Extensions¶
Overview¶
The extensions module provides:
- Ordered sets with O(1) operations
- Custom data structure implementations
- Performance-optimized collections
OrderedSet¶
A set that maintains insertion order with O(1) operations:
from htk.extensions.data_structures.ordered_set import OrderedSet
# Create ordered set
tags = OrderedSet(['python', 'django', 'web', 'python'])
# OrderedSet(['python', 'django', 'web']) # Duplicates removed, order preserved
# All set operations work
tags.add('api')
tags.remove('web')
# Maintains order
list(tags) # ['python', 'django', 'api']
# Check membership in O(1)
'django' in tags # True
vs Python dict:
# OrderedSet is like an ordered set
tags = OrderedSet(['a', 'b', 'c'])
# vs dict (Python 3.7+)
tags_dict = dict.fromkeys(['a', 'b', 'c'])
# Functionally similar, but OrderedSet is optimized for set operations
Use Cases¶
Tracking Unique Items¶
from htk.extensions.data_structures.ordered_set import OrderedSet
# Track user's visited pages (maintaining order)
visited = OrderedSet()
visited.add('/home')
visited.add('/products')
visited.add('/home') # Won't be added again
visited.add('/checkout')
# Show visit history
breadcrumbs = list(visited) # ['/home', '/products', '/checkout']
Removing Duplicates While Preserving Order¶
from htk.extensions.data_structures.ordered_set import OrderedSet
# Clean list while preserving order
tags = ['python', 'web', 'python', 'django', 'web', 'rest']
unique_tags = OrderedSet(tags)
list(unique_tags) # ['python', 'web', 'django', 'rest']
Set Operations¶
from htk.extensions.data_structures.ordered_set import OrderedSet
set_a = OrderedSet(['a', 'b', 'c'])
set_b = OrderedSet(['b', 'c', 'd'])
# Union
union = set_a | set_b # OrderedSet(['a', 'b', 'c', 'd'])
# Intersection
common = set_a & set_b # OrderedSet(['b', 'c'])
# Difference
only_in_a = set_a - set_b # OrderedSet(['a'])

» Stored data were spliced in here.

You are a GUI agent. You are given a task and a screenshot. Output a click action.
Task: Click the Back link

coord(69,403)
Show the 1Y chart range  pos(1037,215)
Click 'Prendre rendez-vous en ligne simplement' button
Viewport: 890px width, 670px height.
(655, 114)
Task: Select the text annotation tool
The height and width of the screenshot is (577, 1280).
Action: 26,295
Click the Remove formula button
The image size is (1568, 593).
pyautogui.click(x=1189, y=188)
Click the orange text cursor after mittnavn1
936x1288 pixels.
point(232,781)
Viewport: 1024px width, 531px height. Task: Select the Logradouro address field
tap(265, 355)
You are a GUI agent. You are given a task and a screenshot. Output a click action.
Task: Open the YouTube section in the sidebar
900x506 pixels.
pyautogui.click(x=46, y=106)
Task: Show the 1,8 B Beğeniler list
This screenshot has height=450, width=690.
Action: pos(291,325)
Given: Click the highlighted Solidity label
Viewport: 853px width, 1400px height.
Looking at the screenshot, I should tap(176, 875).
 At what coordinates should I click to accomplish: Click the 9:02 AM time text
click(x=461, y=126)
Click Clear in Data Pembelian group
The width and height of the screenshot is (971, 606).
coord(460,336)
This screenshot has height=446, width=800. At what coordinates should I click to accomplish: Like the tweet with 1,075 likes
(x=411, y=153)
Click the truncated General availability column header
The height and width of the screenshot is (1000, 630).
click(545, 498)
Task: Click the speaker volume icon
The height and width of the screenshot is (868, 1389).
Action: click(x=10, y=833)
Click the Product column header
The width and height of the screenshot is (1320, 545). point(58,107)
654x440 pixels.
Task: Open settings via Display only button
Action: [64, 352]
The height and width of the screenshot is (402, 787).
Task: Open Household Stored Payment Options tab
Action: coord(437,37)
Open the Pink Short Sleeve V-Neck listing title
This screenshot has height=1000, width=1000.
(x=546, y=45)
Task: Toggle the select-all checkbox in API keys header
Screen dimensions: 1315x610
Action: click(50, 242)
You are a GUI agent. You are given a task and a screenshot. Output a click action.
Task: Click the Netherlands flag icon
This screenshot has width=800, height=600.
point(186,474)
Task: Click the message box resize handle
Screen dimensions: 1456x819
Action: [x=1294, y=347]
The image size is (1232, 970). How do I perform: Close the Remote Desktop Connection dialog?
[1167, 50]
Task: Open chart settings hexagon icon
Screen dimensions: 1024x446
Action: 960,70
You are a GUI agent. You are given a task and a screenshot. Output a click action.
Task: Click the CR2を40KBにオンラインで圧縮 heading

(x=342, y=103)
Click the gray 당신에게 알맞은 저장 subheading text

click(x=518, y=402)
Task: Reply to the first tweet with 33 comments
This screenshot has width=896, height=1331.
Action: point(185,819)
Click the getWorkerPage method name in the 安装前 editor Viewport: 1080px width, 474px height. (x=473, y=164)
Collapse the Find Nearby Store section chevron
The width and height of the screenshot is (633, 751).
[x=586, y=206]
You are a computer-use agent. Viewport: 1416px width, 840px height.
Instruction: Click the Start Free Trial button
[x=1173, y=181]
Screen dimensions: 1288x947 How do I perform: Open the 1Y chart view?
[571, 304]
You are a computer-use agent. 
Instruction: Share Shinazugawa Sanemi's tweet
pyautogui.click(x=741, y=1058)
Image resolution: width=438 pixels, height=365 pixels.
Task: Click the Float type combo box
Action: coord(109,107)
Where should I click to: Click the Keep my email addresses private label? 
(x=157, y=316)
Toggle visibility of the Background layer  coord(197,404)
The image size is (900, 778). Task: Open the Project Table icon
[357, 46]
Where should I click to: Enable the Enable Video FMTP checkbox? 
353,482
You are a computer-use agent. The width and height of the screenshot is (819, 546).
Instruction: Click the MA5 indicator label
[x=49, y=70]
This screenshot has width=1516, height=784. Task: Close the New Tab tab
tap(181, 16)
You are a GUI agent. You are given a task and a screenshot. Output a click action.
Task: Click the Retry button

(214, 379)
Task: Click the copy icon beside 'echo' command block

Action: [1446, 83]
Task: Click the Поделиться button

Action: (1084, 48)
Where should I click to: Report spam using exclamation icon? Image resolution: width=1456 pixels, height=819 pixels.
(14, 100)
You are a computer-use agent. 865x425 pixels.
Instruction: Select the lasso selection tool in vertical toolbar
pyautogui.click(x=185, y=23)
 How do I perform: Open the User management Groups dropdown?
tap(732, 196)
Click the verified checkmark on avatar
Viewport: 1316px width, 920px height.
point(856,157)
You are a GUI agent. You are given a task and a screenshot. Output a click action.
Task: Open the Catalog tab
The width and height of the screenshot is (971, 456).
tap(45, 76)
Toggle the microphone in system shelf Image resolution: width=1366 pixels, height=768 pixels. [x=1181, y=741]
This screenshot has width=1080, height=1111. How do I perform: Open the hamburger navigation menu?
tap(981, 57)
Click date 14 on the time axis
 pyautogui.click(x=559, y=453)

Performance Characteristics¶
| Operation | Time | Space |
|---|---|---|
| Add | O(1) | O(n) |
| Remove | O(1) | O(n) |
| Contains | O(1) | |
| Iterate | O(n) | |
| Union | O(n+m) | O(n+m) |
| Intersection | O(min(n,m)) |
Alternatives¶
- Python set: Fast but unordered
- Python list: Ordered but slow membership tests
- OrderedSet: Ordered AND fast membership tests
Best Practices¶
- Use when you need both ordering and uniqueness
- Don't use if order doesn't matter - use
set()instead - Don't use for very large datasets - memory overhead
- Use for deduplication - clean lists while preserving order
Common Patterns¶
Merge Multiple Lists¶
from htk.extensions.data_structures.ordered_set import OrderedSet
list1 = [1, 2, 3]
list2 = [2, 3, 4]
list3 = [3, 4, 5]
merged = OrderedSet()
merged.update(list1)
merged.update(list2)
merged.update(list3)
result = list(merged) # [1, 2, 3, 4, 5]
Unique Query Results¶
from django.db.models import Q
from htk.extensions.data_structures.ordered_set import OrderedSet
# Get unique users from multiple queries
query1 = User.objects.filter(country='US')
query2 = User.objects.filter(premium=True)
query3 = User.objects.filter(created__year=2024)
all_users = OrderedSet()
all_users.update(query1)
all_users.update(query2)
all_users.update(query3)
# Avoid duplicates without complex Q queries